* begin Quoted passage *
CAISO Proposal Sets Course for EIM Day-ahead
CAISO issued a proposal outlining the leading edge of its plan to bring day-ahead trading to the Western Energy Imbalance Market.

CAISO on Monday issued a proposal outlining the leading edge of its plan to bring day-ahead trading to the Western Energy Imbalance Market.

The extended day-ahead market (EDAM) straw proposal represents the culmination of an effort set out two-and-a-half years ago in CAISO’s 2018 Policy Roadmap after a second attempt to regionalize the ISO’s market failed in the California legislature and the grid operator faced new competitive efforts from other potential market providers, including PJM and SPP. (See CAISO Plan Extends Day-Ahead Market to EIM.)

The proposal released Monday addresses only the first “bundle” of topics in CAISO’s EDAM initiative: resource sufficiency rules; use of transmission; and the distribution of congestion and “transfer” revenues — the last being a new concept introduced in the plan to accommodate flows across balancing authority areas in the West.

CAISO says the second bundle of the EDAM initiative will deal with greenhouse gas accounting, ancillary services, implementation of phase two of the extension of the ISO’s full network model and the administration fee. The third, and final, bundle will deal with price formation, convergence bidding, external resource participation, market power mitigation improvements and “any additional topics identified through the consideration of the first two bundles.”

Monday’s proposal also offered an important assurance to potential market participants — and state regulators — still wary of enlisting in an organized market, particularly one dominated by California. (See Tx Summit Explores California’s Link to Rest of West.)

“The approach contemplated in this effort does not require full integration into the CAISO balancing authority area as participating transmission owners (PTO), nor does it require formation of or participation in [a] regional transmission organization,” CAISO said in the executive summary of the plan.

The proposal makes explicit the promise of flexibility around the EDAM for EIM members, who would still retain their own balancing authority and planning functions — unlike entities participating in an RTO/ISO.

“The EDAM will incorporate the same principles of the Western EIM: voluntary participation, low-entry cost, no exit fees and retention of balancing authorities’ operational control over their resources and transmission,” CAISO said. “Participation in EDAM will be optional for EIM entities. Therefore, the proposed design must contemplate that some EIM entities may still elect to participate only in the CAISO’s real-time market and not EDAM. However, participating in the EDAM requires participation in the EIM.”
* end Quoted passage *
* begin Supplied records *
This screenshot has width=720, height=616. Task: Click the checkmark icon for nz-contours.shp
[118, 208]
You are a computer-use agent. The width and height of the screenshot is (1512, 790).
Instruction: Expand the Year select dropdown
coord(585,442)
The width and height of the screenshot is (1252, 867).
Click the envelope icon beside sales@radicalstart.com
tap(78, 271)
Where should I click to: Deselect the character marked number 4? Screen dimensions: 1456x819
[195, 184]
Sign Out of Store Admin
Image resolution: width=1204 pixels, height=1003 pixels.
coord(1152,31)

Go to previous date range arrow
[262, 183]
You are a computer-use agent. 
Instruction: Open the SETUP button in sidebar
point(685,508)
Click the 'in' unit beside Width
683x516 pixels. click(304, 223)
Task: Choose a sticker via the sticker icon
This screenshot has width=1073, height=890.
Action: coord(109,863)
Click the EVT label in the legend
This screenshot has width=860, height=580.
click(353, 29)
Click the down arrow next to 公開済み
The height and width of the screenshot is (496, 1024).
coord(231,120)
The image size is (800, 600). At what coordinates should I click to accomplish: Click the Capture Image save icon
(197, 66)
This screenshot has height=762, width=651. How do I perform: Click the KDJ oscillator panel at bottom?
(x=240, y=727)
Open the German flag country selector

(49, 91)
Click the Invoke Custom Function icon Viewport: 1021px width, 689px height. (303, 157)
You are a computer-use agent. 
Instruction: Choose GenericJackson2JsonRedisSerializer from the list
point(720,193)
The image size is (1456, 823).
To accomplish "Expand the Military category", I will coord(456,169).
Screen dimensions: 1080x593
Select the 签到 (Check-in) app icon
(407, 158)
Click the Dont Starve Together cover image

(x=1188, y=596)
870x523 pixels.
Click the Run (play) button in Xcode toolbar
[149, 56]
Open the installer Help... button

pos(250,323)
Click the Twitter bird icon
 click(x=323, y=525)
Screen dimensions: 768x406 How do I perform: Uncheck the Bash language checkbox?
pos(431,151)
* end Supplied records *
◆ Jobs
• A. In the article on the CAISO day-ahead market proposal, what three topics does the first bundle cover?
• B. Extend the article on the CAISO day-ahead market proposal, picking up right after its final sentence.

◆ Results of the tasks
• A. Resource sufficiency rules, use of transmission, and the distribution of congestion and transfer revenues.

• B.
The proposal touted the expected benefits of EDAM, including using CAISO’s existing day-ahead market capabilities “for more efficient hourly shaped economic transactions across the West,” lower renewable integration costs because of increased geographic and resource diversity and reduced renewable curtailments.

It also cited improved reliability through better coordination among Western BAs, a conclusion that aligns with the preliminary findings of a WECC study released early this year showing that the reliability benefits of EDAM will likely outweigh any risks. (See Study Gauges Reliability Benefits of EIM Day-ahead.)

No Leaning

The EDAM straw proposal makes clear that participating load-serving entities — and their state or local regulators — retain responsibility for resource adequacy. But CAISO envisions EDAM will rely on a day-ahead resource sufficiency evaluation similar to the one currently in place for the real-time EIM to ensure that no participating BA leans on other BAs to meet its RA requirements.

Western stakeholders “expressed explicit concerns that leaning can enable balancing authority areas to systematically avoid self-sufficient forward procurement practices, which would erode the regional diversity benefits that can be obtained through the EDAM,” CAISO said. “Given the potential incentive to avoid forward procurement to serve their load, several stakeholders suggested the resource sufficiency evaluation should serve in a preventative mitigation function rather than a retroactive financial penalty as it would be difficult to determine the appropriate level of financial penalty.”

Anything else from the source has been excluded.